___ Task material ___

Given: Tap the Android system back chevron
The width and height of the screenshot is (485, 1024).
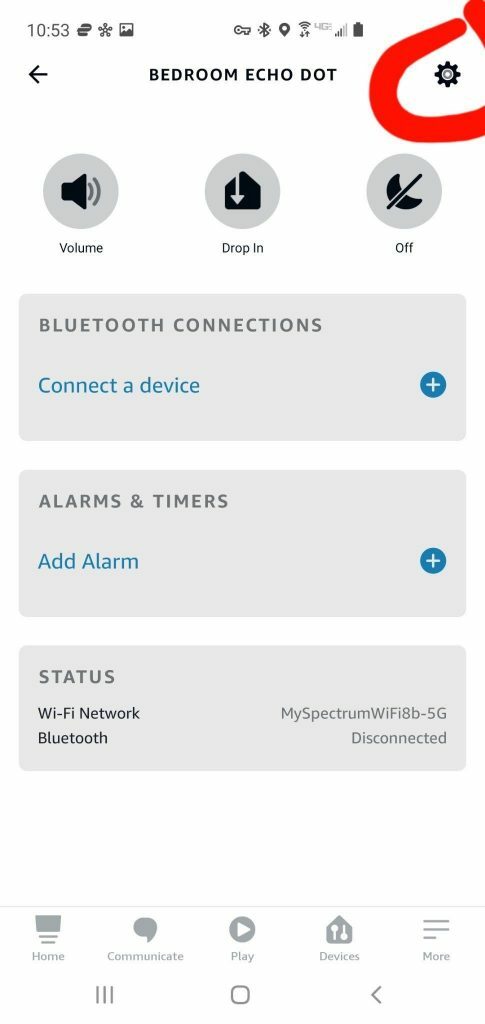Looking at the screenshot, I should click(x=376, y=995).
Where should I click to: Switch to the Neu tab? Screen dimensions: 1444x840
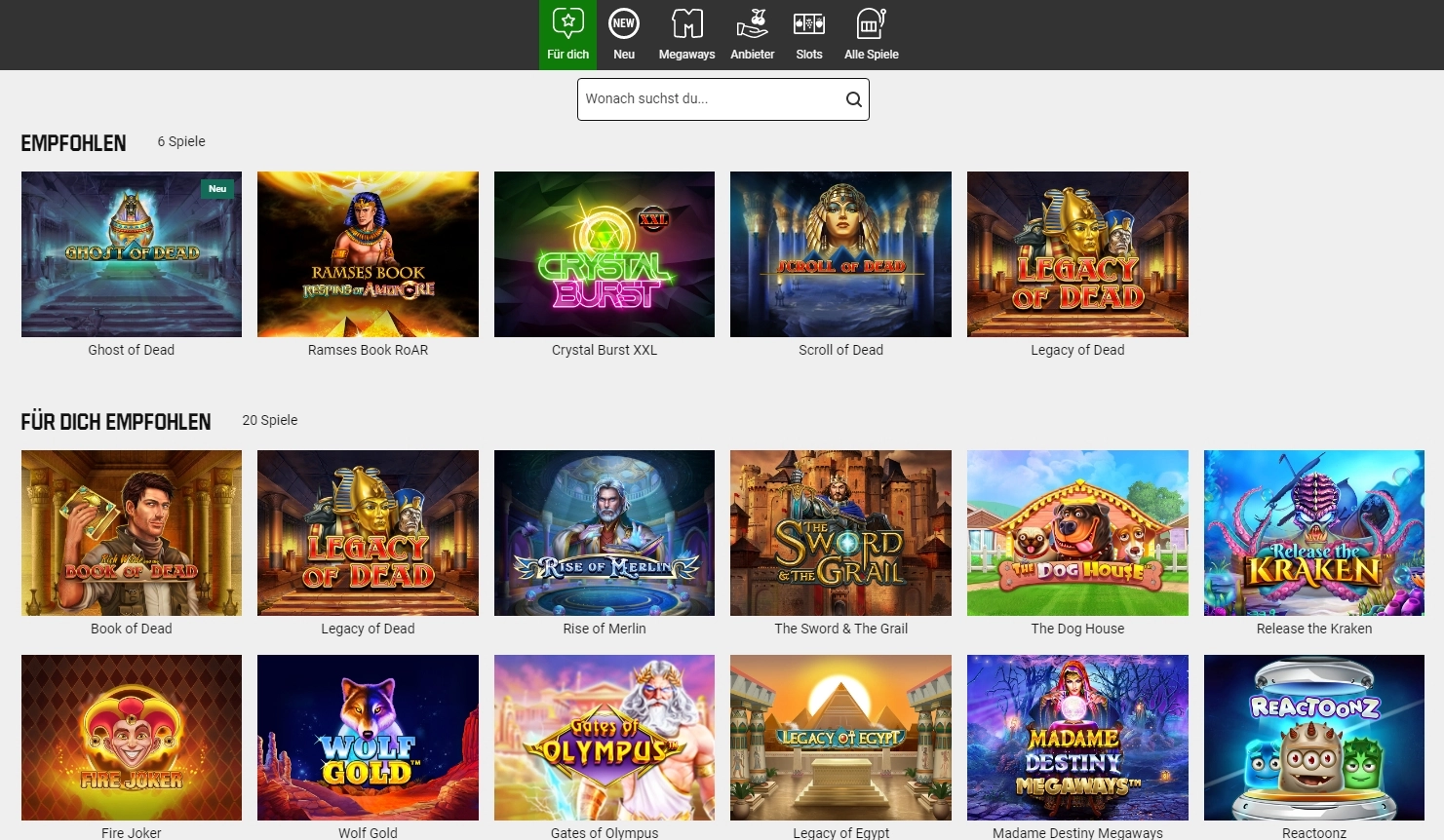(623, 34)
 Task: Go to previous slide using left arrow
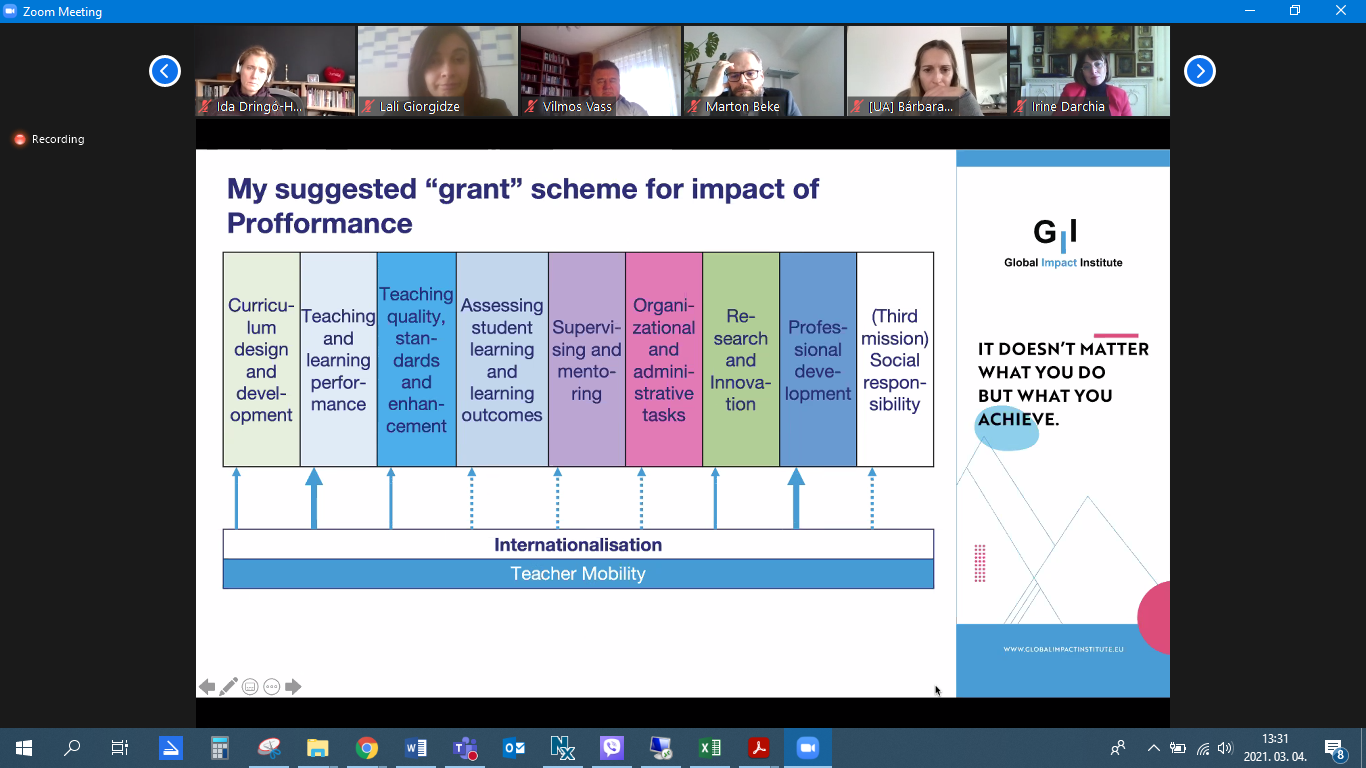pos(207,687)
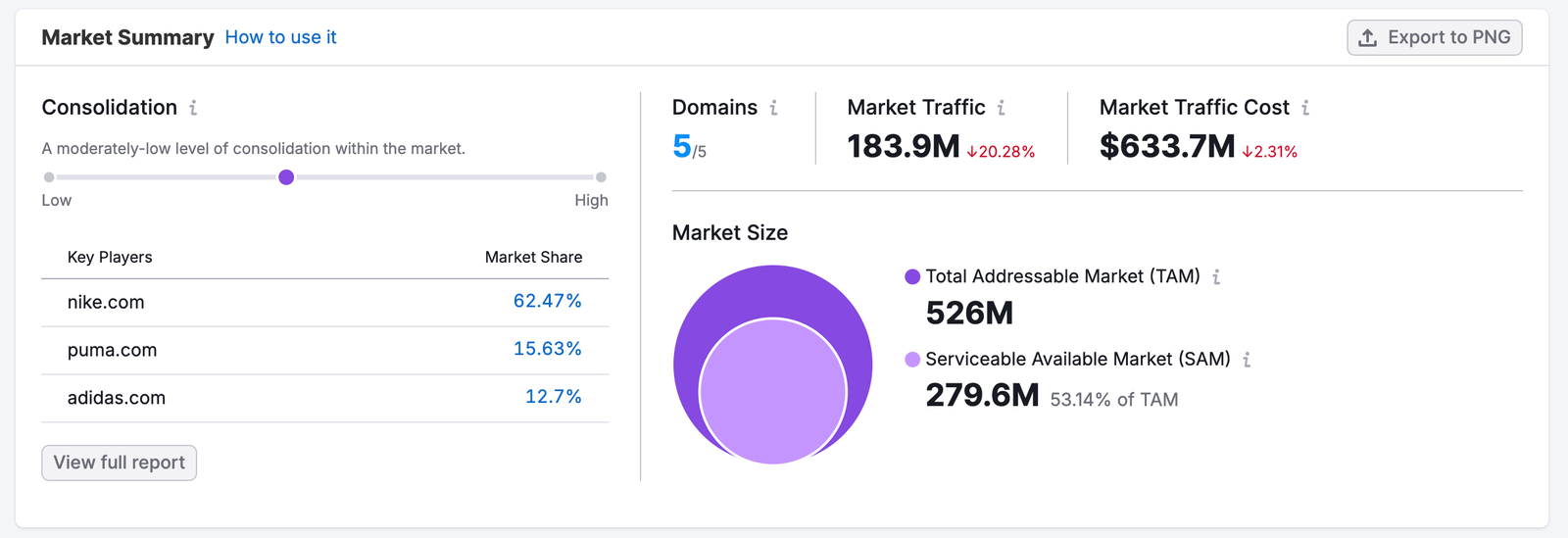Click the High end of consolidation slider
1568x538 pixels.
pyautogui.click(x=601, y=177)
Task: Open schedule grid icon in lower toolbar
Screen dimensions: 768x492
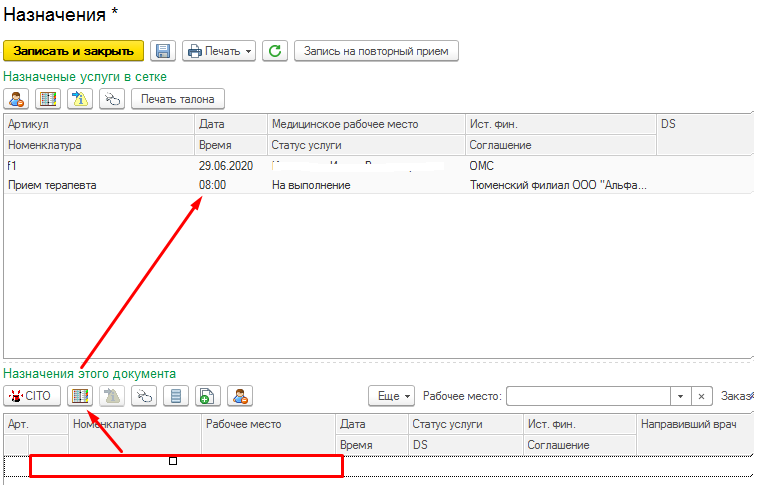Action: point(80,395)
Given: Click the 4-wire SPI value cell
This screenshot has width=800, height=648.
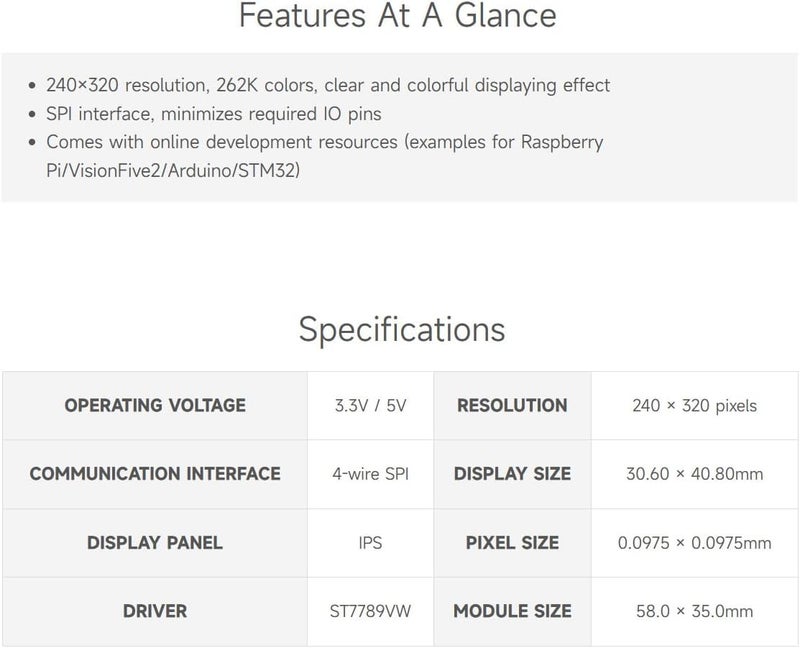Looking at the screenshot, I should [x=371, y=474].
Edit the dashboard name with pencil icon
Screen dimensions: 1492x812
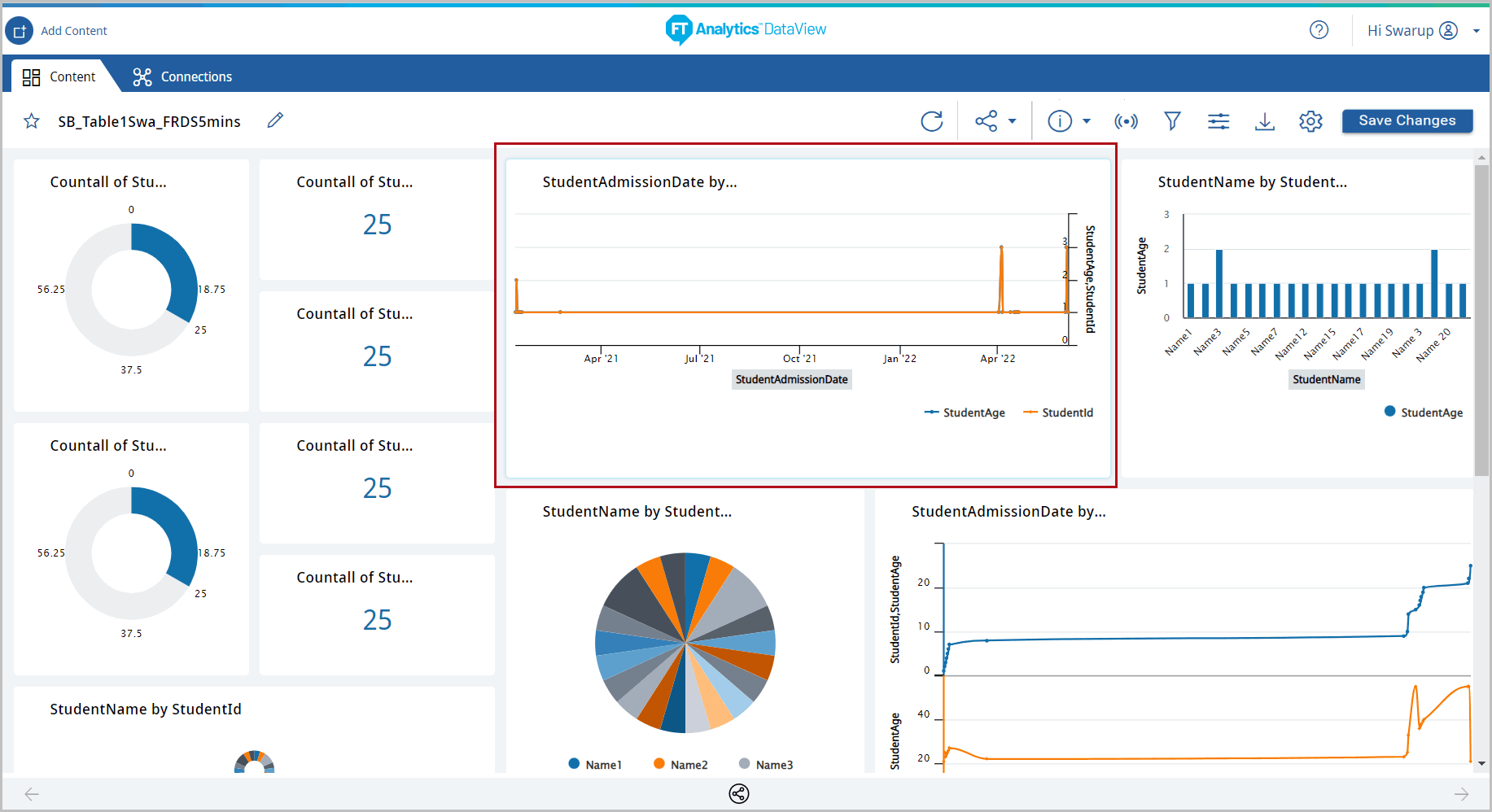pos(275,120)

___

Lines from the one holding "This screenshot has width=800, height=648." down to the last line of the entries above must be retyped exactly, inclusive of both, with no pictures and nothing else.

Answer below:
This screenshot has width=800, height=648.
Looking at the screenshot, I should [x=371, y=474].
Edit the dashboard name with pencil icon
Screen dimensions: 1492x812
pos(275,120)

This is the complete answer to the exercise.